- _BLOK TEKS_
-.-.-
Walhasil Dodo mampu mengakhiri masa studi program magister ini dalam waktu 1 tahun 8 bulan atau lebih cepat dua bulan dari yang ditargetkan. Ia seharusnya diwisuda tanggal 24 Juni 2015, tetapi diundur menjadi 4 Juli 2015. Indeks Prestasi Kumulatif (IPK) yang dioerolehnya cukup tinggi yaitu 3,54.

Setelah selesai S2, Dodo kembali lagi mengabdi di Kampus STKIP YAPIS yang telah membesarkannya. 

Pada tahun 2017, kembali ia mendapatkan program beasiswa program doktor di Universitas Brawijaya Malang Jawa Timur. Di program S3 ini Dodo menjadi mahasiswa termuda karena usianya baru 30 tahun. Sementara teman-temannya sudah berusia 40 tahun ke atas. Pada umumnya teman-temannya juga adalah dosen-dosen di perguruan tinggi negeri dan alumni universitas negeri ternama di Pulau Jawa sekelas UGM atau IPB.
Karena itu kompetensi mereka sangat mumpuni. Tetapi itu tidak membuatnya berkecil hati. Ia banyak belajar dari rekan-rekannya yang senior itu. Kesemangatan mereka membuat ia juga bersemangat dalam menggapai kesuksesan. 
Akhirnya dalam kurun waktu 3 tahun 5 bulan 11 hari ia berhasil menyelesaikan masa kuliahnya di UB Malang. Lebih cepat satu bulan dari yang ditargetkan.
Sama dengan waktu S2, karena masa kuliahnya berakhir lebih cepat, maka sisa beasiswa yang menjadi haknya harus dikembalikan ke kas negara.

Promosi Doktornya pada 11 Desember 2020 di usianya 33 tahun. Tetapi pelaksanaan wisuda baru bisa dilaksanakan pada 4 Maret 2021 secara virtual karena di tengah pandemi Covid -19. Ia mendapatkan IPK 3,80. 
(Meski IPK 3,80 dan masa studi lebih cepat, tetapi Dodo tidak mendapatkan predikat Cumlaude. Hal itu disebabkan karena terhalang nilai mata kuliah 2 (dua) semester yang tidak mencapai angka cumlaude).
-.-.-
- _CUPLIKAN DATA_
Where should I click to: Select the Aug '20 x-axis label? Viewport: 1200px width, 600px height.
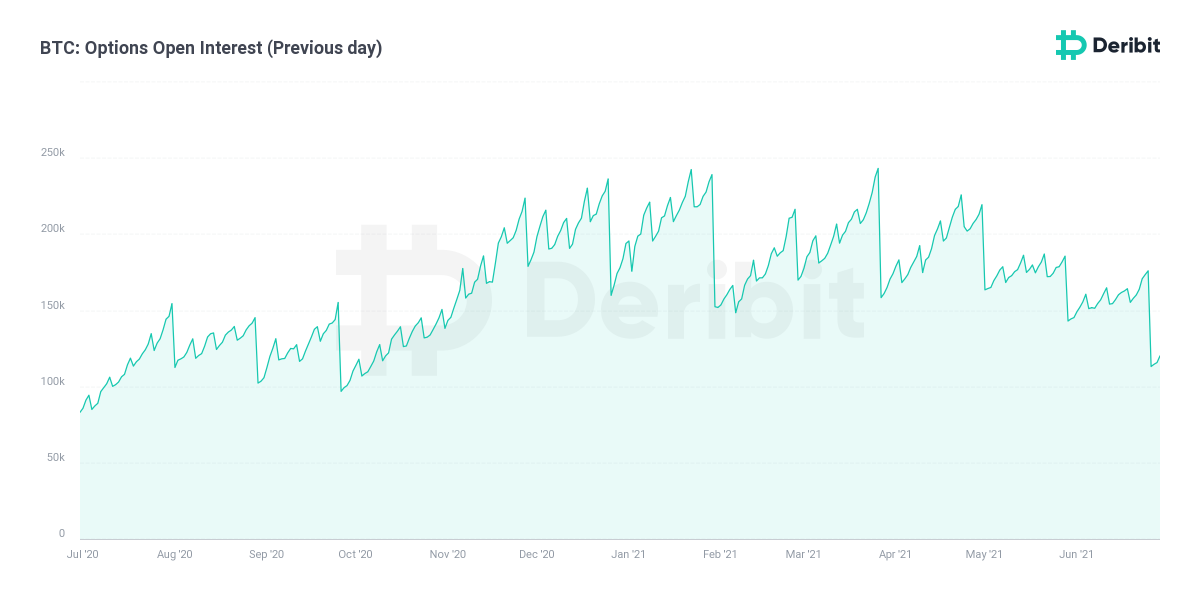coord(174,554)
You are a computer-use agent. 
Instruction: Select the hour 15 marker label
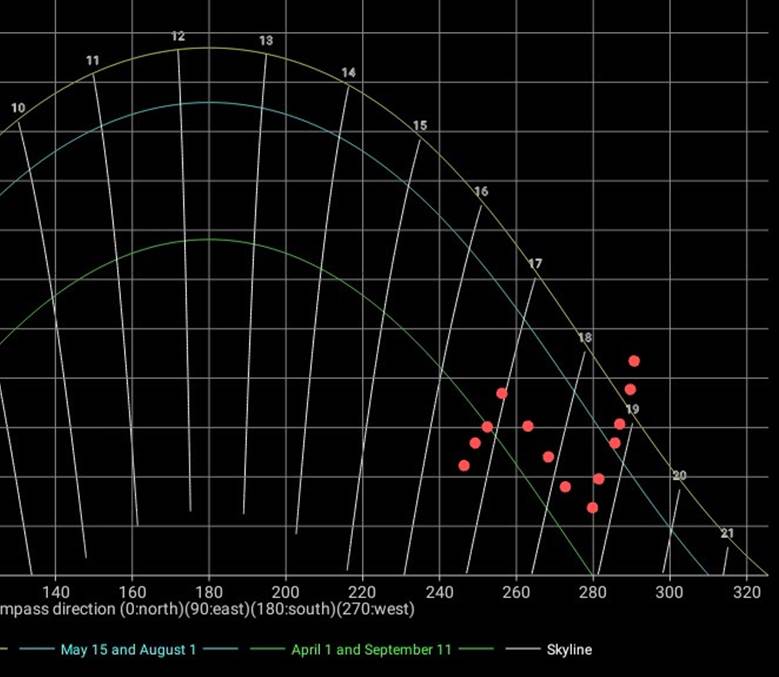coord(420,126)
-.-.-
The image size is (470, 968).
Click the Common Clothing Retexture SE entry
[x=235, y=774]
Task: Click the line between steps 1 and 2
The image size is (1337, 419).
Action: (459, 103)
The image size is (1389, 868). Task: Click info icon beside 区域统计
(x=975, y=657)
-.-.-
- _SOAL YANG DIKERJAKAN_
Tolong lanjutkan teks tentang perjalanan studi Dodo dari titik terakhirnya, tepat setelah kalimat penutupnya.

- _HASIL TUGAS_
Dr. Dodo Kurniawan, SE., ME mendapatkan amanah sebagai Ketua STKIP YAPIS Dompu sejak 26 Oktober 2020 lalu. Ia bertekad untuk memajukan kampus yang telah membesarkannya dirinya itu. 
Ia mengatakan kecenderungan masyarakat Dompu maupun Bima sejak dulu kuliah di 3M yaitu Makassar, Mataram dan Malang). 
"Di tiga kota ini anak-anak Dompu dan Bima yang kuliah itu banyak sekali. Ada juga yang di Jogja atau di UI (Jakarta) atau di Semarang tapi tidak banyak. Yang banyak di 3M ini. Kita ingin 3M itu ada di Dompu sehingga anak-anak kita tidak perlu kuliah di luar daerah," paparnya.

Ia mengatakan kuliah di daerah sendiri akan memberikan dampak positif pada kemajuan daerah dan berdampak pada peningkatan perekonomian masyarakat. 
"Karena perputaran uang itu ada di daerah sendiri, tidak ke mana-mana. Kalau kuliah di luar daerah, kelemahannya perputaran uang tidak memberikan multi player effect pada daerah kita. Tidak heran kalau daerah kita tidak maju-maju," ujarnya.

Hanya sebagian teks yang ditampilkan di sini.